ホームベース中央を基準点とすると、そこから何センチぐらい前後しているか、ということになると、実にいい加減である。


しかし、何度もくり返していると徐々にこのあたりで打ったということがわかり始める。


わかり始めると、実に楽しいことになった。


もちろん、いきなり快打連発というわけではない。


ちゃんとホームベース付近でとらえた球は、実に高率で糸を引くように外野に向かって飛び、ホームベース付近でとらえる『つもり』で振りながらも、そこから10センチから数十センチピッチャーよりで打った球はことごとく凡打になっているという現実が見えてきたというのが楽しいのである。


振りを「遅らせたつもり」の時も、ちゃんとバットは先に出て凡打。思いと現実はまったく違う。


「こんなはずじゃないのに」「何で?」


などという言葉や思いは、現実が見えていないから出てくる。


打てないようなことをしているから、打てないということが目の当たりにされると実に嬉しい。


それは打てるようなことをすれば、打てるにつながるのである。


もちろん、ここで「よしもっと引きつけて打とう」などと「意識」しても結果は改善されない。

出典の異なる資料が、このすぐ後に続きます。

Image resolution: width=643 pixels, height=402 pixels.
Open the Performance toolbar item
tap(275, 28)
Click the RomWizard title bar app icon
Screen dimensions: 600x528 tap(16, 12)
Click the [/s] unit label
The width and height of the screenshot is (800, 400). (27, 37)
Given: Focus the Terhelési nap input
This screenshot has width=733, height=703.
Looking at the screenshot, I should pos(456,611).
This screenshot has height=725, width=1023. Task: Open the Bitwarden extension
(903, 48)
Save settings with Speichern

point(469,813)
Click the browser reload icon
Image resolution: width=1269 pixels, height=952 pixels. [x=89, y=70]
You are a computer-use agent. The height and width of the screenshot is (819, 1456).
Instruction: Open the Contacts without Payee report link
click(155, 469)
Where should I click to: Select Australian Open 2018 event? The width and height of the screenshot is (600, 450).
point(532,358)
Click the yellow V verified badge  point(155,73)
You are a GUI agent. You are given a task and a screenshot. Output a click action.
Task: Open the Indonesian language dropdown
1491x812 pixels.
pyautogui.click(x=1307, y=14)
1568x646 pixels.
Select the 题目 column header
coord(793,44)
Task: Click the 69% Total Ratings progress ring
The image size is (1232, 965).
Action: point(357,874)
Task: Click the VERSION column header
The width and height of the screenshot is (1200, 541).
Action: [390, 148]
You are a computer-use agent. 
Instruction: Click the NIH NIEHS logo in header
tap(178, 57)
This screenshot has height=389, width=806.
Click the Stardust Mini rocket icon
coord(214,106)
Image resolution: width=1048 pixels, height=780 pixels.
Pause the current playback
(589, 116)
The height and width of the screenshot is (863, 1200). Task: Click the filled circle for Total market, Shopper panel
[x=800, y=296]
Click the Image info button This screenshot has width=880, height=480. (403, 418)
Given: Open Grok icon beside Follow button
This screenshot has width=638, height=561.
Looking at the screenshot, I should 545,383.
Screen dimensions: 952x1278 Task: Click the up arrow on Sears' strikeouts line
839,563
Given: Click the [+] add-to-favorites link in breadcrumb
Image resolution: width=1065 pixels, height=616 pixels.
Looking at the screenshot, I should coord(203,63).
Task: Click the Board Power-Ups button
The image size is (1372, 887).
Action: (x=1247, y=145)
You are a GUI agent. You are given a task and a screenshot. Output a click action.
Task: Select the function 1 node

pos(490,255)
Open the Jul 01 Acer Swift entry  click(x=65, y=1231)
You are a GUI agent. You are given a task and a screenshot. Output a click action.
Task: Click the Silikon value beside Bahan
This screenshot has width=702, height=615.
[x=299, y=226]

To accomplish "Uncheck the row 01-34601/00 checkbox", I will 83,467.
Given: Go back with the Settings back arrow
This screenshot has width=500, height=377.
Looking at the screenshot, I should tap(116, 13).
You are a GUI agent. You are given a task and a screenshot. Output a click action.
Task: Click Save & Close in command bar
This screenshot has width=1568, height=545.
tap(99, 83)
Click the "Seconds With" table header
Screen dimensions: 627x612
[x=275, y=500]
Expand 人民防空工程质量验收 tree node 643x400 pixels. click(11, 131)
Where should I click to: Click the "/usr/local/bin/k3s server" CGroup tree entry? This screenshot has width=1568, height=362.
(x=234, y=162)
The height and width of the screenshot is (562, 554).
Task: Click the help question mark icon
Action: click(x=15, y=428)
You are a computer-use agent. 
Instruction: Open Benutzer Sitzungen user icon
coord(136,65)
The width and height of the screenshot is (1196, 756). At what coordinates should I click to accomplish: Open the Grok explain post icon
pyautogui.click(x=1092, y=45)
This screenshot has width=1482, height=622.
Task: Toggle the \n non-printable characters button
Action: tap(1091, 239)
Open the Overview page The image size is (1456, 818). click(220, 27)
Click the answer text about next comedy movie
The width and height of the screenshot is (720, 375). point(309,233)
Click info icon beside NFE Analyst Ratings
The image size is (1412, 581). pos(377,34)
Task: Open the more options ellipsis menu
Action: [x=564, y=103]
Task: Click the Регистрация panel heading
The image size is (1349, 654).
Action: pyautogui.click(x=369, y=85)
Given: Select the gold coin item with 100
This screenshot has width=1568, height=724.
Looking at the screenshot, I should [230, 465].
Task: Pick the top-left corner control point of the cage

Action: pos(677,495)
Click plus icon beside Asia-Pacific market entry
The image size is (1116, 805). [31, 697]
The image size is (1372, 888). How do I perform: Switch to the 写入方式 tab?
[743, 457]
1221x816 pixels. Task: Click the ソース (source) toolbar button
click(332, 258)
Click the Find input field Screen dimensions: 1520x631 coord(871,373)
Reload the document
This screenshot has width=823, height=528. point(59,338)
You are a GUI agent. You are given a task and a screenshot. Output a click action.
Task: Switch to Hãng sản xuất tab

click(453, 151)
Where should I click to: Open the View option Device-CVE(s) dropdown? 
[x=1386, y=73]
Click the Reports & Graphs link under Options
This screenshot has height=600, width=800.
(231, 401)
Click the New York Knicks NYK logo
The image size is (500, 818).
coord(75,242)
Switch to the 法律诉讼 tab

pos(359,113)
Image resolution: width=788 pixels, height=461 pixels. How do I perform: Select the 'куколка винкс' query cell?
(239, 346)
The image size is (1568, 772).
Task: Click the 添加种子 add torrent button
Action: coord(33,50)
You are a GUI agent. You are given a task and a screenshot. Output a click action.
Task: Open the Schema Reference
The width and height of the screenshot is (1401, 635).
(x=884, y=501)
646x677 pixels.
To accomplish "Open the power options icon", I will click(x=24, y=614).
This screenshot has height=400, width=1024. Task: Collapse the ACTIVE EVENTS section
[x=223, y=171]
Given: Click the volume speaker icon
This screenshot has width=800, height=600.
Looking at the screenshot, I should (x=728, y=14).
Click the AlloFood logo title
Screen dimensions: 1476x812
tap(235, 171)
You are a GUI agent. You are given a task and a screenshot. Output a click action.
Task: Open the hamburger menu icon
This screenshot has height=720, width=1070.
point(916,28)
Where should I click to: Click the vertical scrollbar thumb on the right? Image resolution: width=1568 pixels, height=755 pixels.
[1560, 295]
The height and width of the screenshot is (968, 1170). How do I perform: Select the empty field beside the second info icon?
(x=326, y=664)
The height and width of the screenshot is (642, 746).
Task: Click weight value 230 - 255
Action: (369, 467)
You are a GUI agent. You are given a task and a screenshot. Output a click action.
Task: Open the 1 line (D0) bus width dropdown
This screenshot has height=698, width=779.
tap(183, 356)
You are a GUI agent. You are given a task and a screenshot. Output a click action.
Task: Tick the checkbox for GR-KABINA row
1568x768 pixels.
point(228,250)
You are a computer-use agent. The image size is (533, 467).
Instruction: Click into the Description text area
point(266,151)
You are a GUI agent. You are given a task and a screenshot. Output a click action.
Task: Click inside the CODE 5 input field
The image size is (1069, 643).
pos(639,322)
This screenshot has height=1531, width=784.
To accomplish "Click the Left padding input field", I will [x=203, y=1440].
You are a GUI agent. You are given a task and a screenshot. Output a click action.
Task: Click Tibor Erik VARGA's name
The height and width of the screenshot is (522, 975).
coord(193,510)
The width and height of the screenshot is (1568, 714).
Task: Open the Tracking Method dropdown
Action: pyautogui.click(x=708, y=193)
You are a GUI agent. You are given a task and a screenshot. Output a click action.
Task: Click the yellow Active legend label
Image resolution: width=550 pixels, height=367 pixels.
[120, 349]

しかし、淡々と打撃点を一球ごとバットの先で指し示しながら、打つときには身体にまかせていくと、徐々に打率が上がってきた。


やるのは身体だ。信じてまかせればいいのである。


意識は、もっともっと現実を正確に把握するのに使うべきものなのだ。


しかし、実際にはことごとく意識は現実を見ずに虚構を作る。やっている「つもり」「はず」の世界である。そして実際の動く際には思いつきでああやれこうやれと身体に指示し、限りなく上達から外れていくのである。